In the first chapter, there is a brief introduction to ant navigation and a review of previous literature as well as a summary chapters 2–7.

In chapter 2, I examine orientation of Atta cephalotes workers in the laboratory. Laden nest-bound foragers were moved from a “bridge” with or without trail pheromone present and placed on a parallel bridge with or without pheromone.

In chapter 3, I continue to examine orientation of A. cephalotes foragers in the laboratory. Foragers walked on a single bridge and I altered various cues and contexts and recorded which manipulations caused the ants to reverse course.

In chapter 4, I put orientation cues into direct conflict by letting the ants forage on a Y-maze. Foragers that were returning to a food source preferred visual cues to odor cues while recruited foragers consistently used odor cues.

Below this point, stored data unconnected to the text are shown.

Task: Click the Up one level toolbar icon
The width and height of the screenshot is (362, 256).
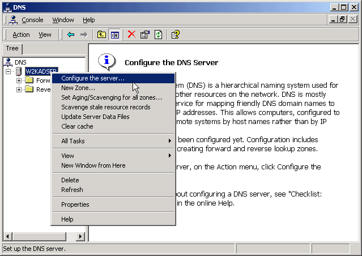Action: (x=101, y=35)
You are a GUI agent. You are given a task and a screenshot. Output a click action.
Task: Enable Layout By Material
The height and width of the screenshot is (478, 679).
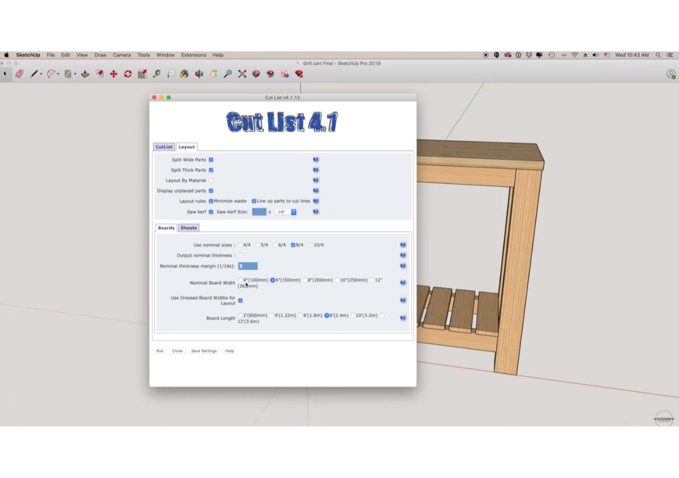[x=211, y=181]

In chapter 5, I use a vertical T-maze to investigate the role that gravity plays in A. cephalotes navigation. The gravitational cue was put in direct conflict with odor cues and light cues. There was an asymmetry to the ants' response to the gravity cue in that ants returning to a food source had a tendency to go up regardless of the previous position of the food source or the position of the odor trail. Introducing a light cue changed the angle required to make the ants respond to the gravitational cue.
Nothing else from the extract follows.